There will be a slightly graphic picture. Not that horrible but if you don't like the site of stitches then squint as you read. 

I will honestly say that the first day after surgery I questioned my sanity about having this done because my face and body hurt so much. And I know that sounds selfish considering how badly I wanted the surgery. But when you are in that much pain, you will question your sanity. Today (4 days later) I am much happier and not in pain and would highly recommend it. I'm still tired and my face is still swollen but I'm slowly returning back to my normal. I'm thinking that in a few months I may even have a newer normal.

Here is a post operation picture. Pretty much right after I took the head wrap off. I think my face expanded by three or 4 inches when I took it off. It was holding all the swelling in. I looked in the mirror and I was a little shocked at first. No, I am not giving you a picture straight on because that is just a little bit too revealing.

You can see that I have about a 3 inch incision on my neck and that's where Dr Boahene did the muscle release for the synkinesis. There is also a cut right on my hairline by both ears where he did the nerve transfer and nerve testing. In front of my right ear there is a Steri-Strip with a stitch that is holding up a nerve out of my face which Dr Kim actually ended up snipping today. It relaxed my face a little more and helped with the bunching up.

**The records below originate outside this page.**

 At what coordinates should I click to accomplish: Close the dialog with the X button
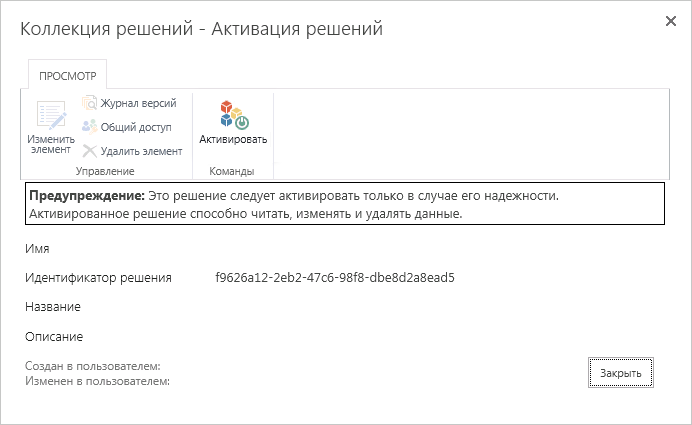(x=670, y=21)
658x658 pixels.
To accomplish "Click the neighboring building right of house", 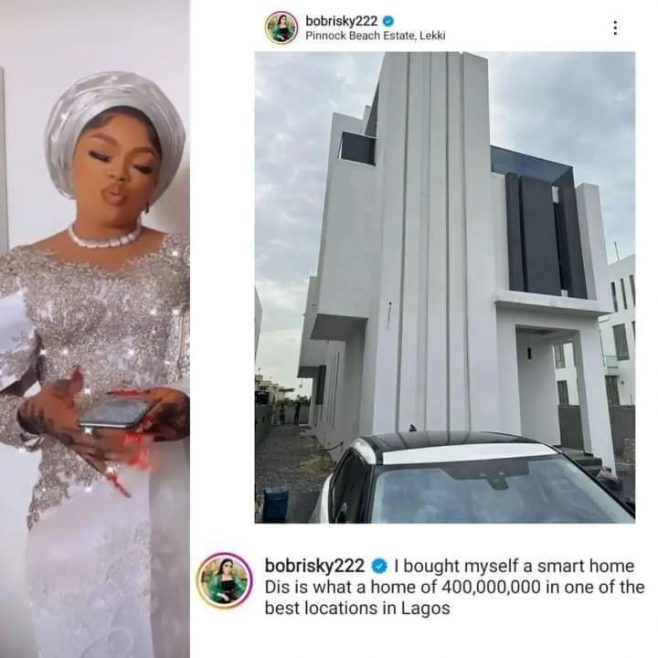I will pyautogui.click(x=621, y=330).
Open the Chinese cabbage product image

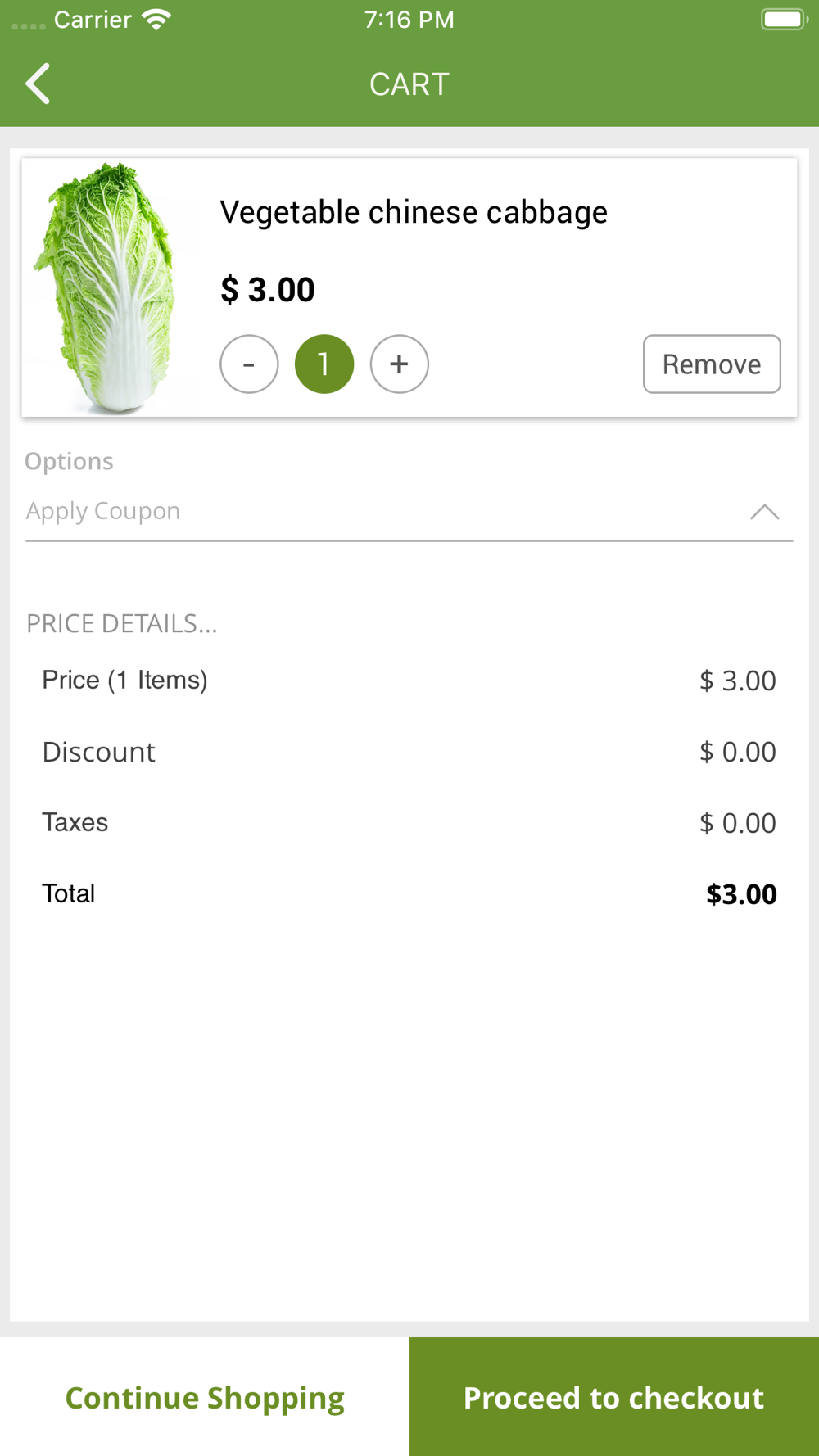tap(107, 287)
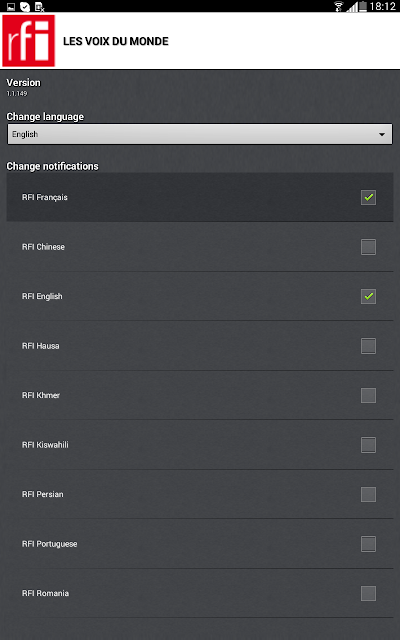This screenshot has width=400, height=640.
Task: Enable RFI Hausa notifications checkbox
Action: [x=368, y=346]
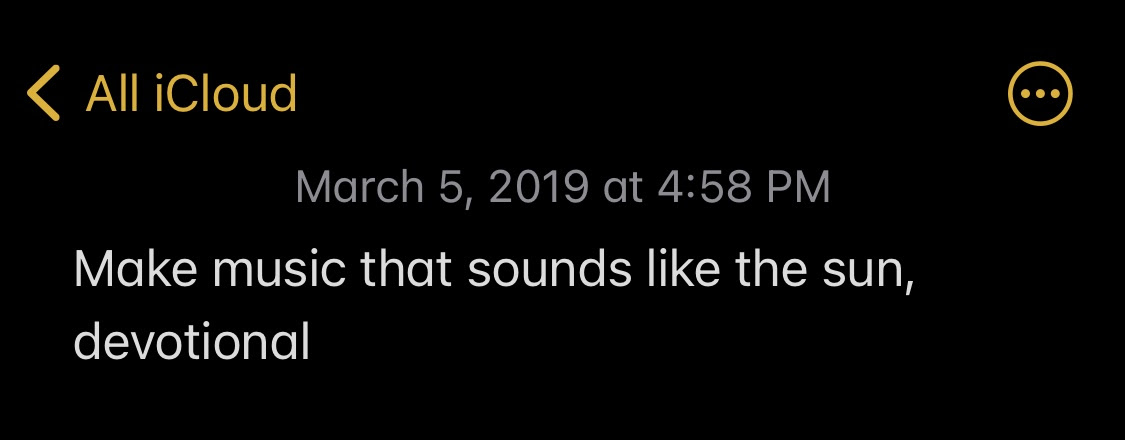Click the word "All" in back label
Image resolution: width=1125 pixels, height=440 pixels.
point(112,93)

You can't really see the stitches on either side of my ears. But I could tell you that when they took them out today I felt every bit of it! Thankfully, I had my sister-in-law Donielle's hand to squeeze really tightly while she assisted the nurse. (And thank you to my "Uber driver" Donielle,  who spent seven hours with me today getting me there and back in some of the crappiest traffic!) 

Now for the reveal.....


There is still a lot of swelling in my face (it's given me and very big second chin! ) but  I am SUPER happy with what I am seeing!!!!!! The right side of my face looks so much more relaxed and it feels so much better. It's not like a balled up fist anymore. The left side is getting movement back in my lips and in 3 months either the new one will take over or my seventh facial nerve will have regenerated more and show even MORE movement. In January I might have some Botox injections to even things a little more. The more movement I get in my left side will help it not pull to the right.

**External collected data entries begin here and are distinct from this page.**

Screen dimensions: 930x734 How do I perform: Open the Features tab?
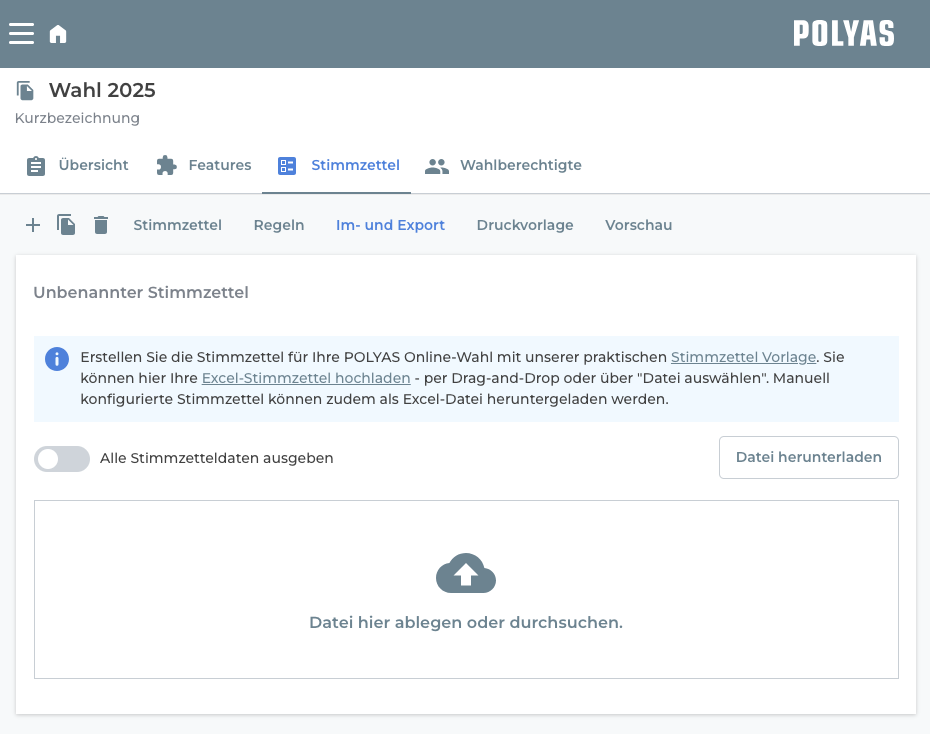[203, 165]
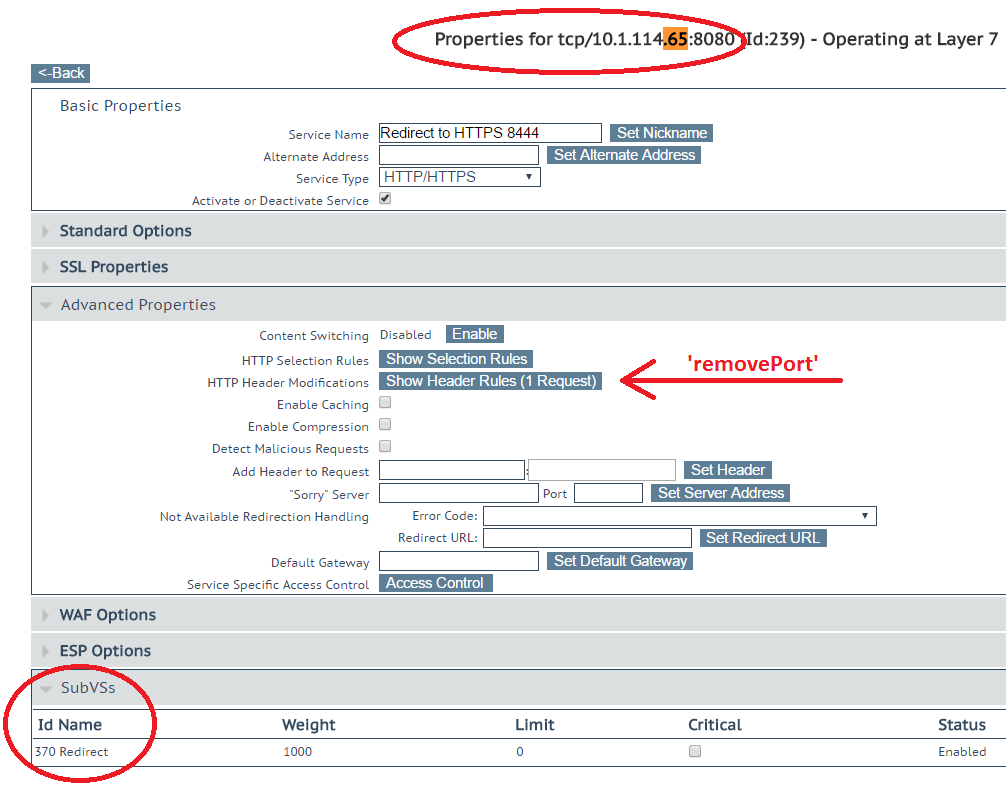1006x785 pixels.
Task: Enable Content Switching
Action: 474,334
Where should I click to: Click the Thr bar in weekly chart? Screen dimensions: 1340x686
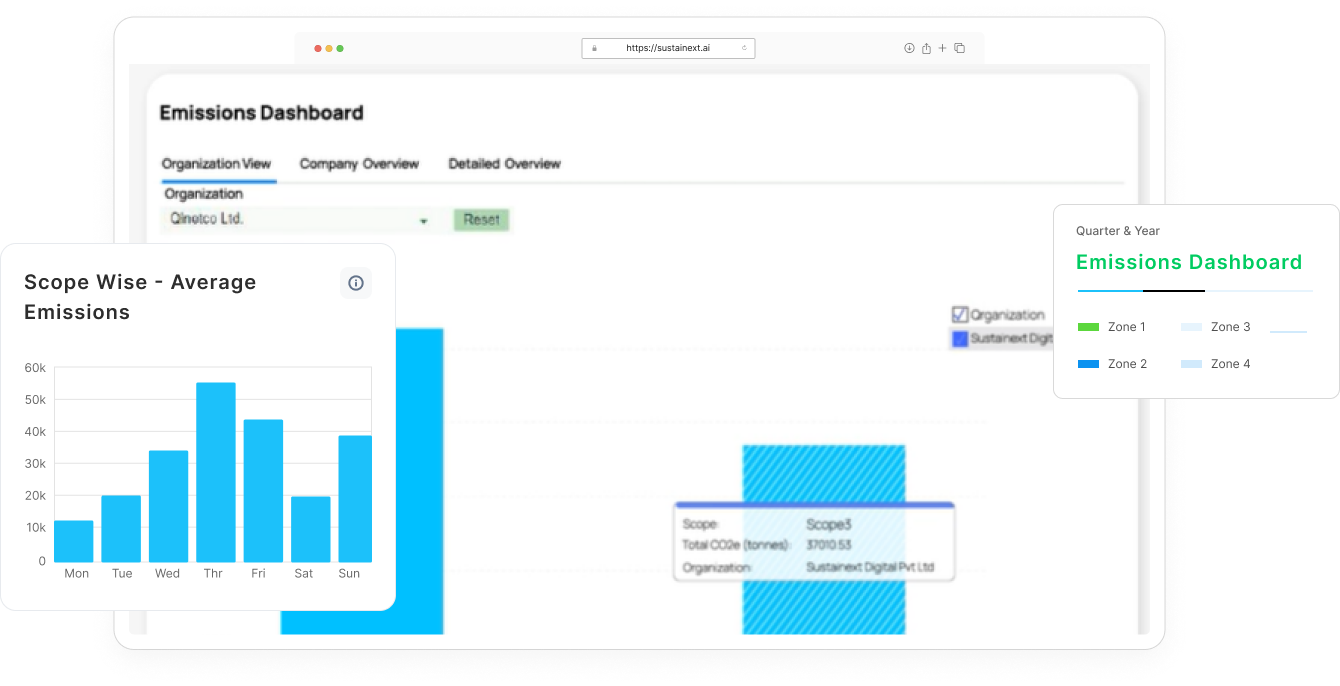pos(215,472)
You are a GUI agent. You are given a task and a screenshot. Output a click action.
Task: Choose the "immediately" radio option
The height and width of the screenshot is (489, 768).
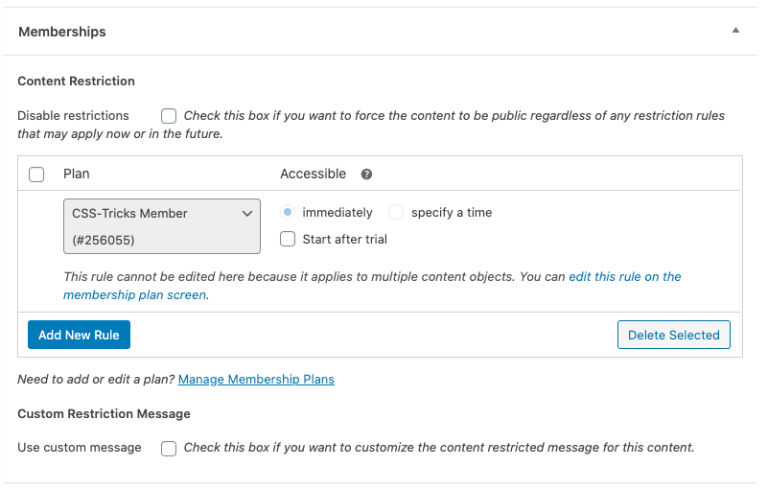pyautogui.click(x=288, y=212)
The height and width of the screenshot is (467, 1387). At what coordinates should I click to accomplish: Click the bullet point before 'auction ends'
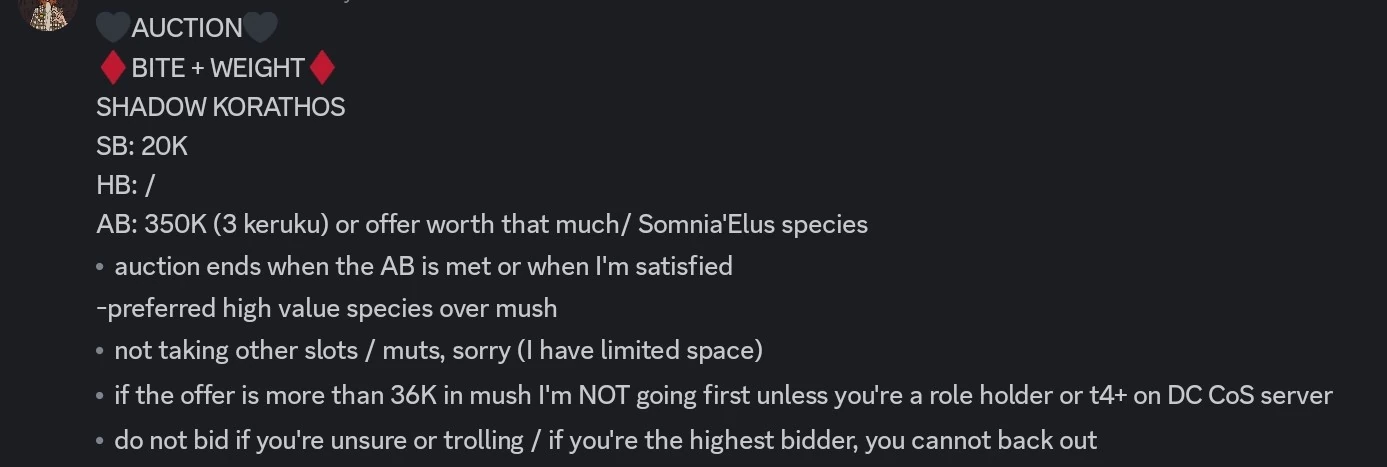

For those of you who suffer from Bells (and I know there are many because I see you on support groups) Don't take the word of just one neurologist go seek out someone who can help you. They are out there!!! You want to see an otolaryngologist.  I know without another major surgery (muscle transfer), which I probably will not have by choice, I will not get my toothy smile back. I'll be honest with you, I'm 50 years old and I'm not sure that I want to go through that much more pain, I just want to show a happy face. So when I can give you a nice even Mona Lisa smile then I will be EXTREMELY happy and live a very peaceful life and I will enjoy having my picture taken once again. 

Merry Christmas, happy holidays, happy new year and love to you all!!!! Thank you for all the meals, constant concern, gifts and visits. Your belief in me and my family has held us up so that we could get through this. I am ready to celebrate a New Year!!!